▶ **Prompt**
Using the entries below, say how many of the lines carry "computer". Write the number alone.

▶ **Data**
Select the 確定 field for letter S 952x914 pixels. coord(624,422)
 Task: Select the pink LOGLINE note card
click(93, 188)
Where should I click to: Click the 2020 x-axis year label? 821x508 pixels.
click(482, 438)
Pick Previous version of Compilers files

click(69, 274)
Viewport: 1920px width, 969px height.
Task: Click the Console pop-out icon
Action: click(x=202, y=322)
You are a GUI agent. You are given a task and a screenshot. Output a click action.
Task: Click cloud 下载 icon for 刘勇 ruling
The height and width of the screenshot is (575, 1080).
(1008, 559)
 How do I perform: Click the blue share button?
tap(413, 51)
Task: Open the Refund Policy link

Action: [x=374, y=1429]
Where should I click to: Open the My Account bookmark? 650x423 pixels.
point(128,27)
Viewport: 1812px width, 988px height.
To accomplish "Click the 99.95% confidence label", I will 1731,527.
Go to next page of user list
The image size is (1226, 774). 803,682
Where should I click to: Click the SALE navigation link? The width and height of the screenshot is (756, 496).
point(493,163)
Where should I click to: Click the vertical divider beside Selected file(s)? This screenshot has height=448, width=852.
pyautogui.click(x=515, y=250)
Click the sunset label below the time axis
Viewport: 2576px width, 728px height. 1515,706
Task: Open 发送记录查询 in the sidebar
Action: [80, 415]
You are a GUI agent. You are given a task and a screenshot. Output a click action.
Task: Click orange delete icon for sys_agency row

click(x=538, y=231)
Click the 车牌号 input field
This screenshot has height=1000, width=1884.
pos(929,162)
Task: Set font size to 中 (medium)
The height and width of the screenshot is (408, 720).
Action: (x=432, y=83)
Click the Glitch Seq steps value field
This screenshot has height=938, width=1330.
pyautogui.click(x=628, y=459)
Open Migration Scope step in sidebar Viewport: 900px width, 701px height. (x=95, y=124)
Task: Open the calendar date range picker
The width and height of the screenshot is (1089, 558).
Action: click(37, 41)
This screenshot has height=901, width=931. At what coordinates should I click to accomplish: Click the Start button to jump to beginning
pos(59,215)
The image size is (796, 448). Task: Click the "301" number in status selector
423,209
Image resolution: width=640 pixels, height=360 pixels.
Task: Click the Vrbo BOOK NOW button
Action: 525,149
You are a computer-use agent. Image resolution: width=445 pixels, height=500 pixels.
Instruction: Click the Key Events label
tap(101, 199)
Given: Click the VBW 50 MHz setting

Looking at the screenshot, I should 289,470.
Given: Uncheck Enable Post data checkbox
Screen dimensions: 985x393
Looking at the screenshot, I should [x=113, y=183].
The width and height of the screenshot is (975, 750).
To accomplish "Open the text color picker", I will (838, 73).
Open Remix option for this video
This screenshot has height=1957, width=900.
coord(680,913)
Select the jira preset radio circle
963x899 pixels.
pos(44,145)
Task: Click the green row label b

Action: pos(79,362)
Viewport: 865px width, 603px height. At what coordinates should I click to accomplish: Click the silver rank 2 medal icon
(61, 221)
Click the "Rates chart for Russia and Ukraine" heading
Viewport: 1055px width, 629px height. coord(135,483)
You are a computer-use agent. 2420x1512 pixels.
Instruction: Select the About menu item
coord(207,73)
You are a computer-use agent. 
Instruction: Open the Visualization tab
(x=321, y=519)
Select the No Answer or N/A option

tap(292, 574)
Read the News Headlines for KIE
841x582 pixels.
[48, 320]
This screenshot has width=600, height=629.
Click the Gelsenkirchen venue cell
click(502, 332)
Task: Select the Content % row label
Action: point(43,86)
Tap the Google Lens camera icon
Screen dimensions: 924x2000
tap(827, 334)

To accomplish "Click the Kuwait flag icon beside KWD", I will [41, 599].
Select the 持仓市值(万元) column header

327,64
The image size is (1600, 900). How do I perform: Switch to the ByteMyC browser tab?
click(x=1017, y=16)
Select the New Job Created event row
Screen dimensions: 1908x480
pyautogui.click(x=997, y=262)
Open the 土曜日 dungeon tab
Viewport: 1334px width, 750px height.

▶ **Expected answer**
3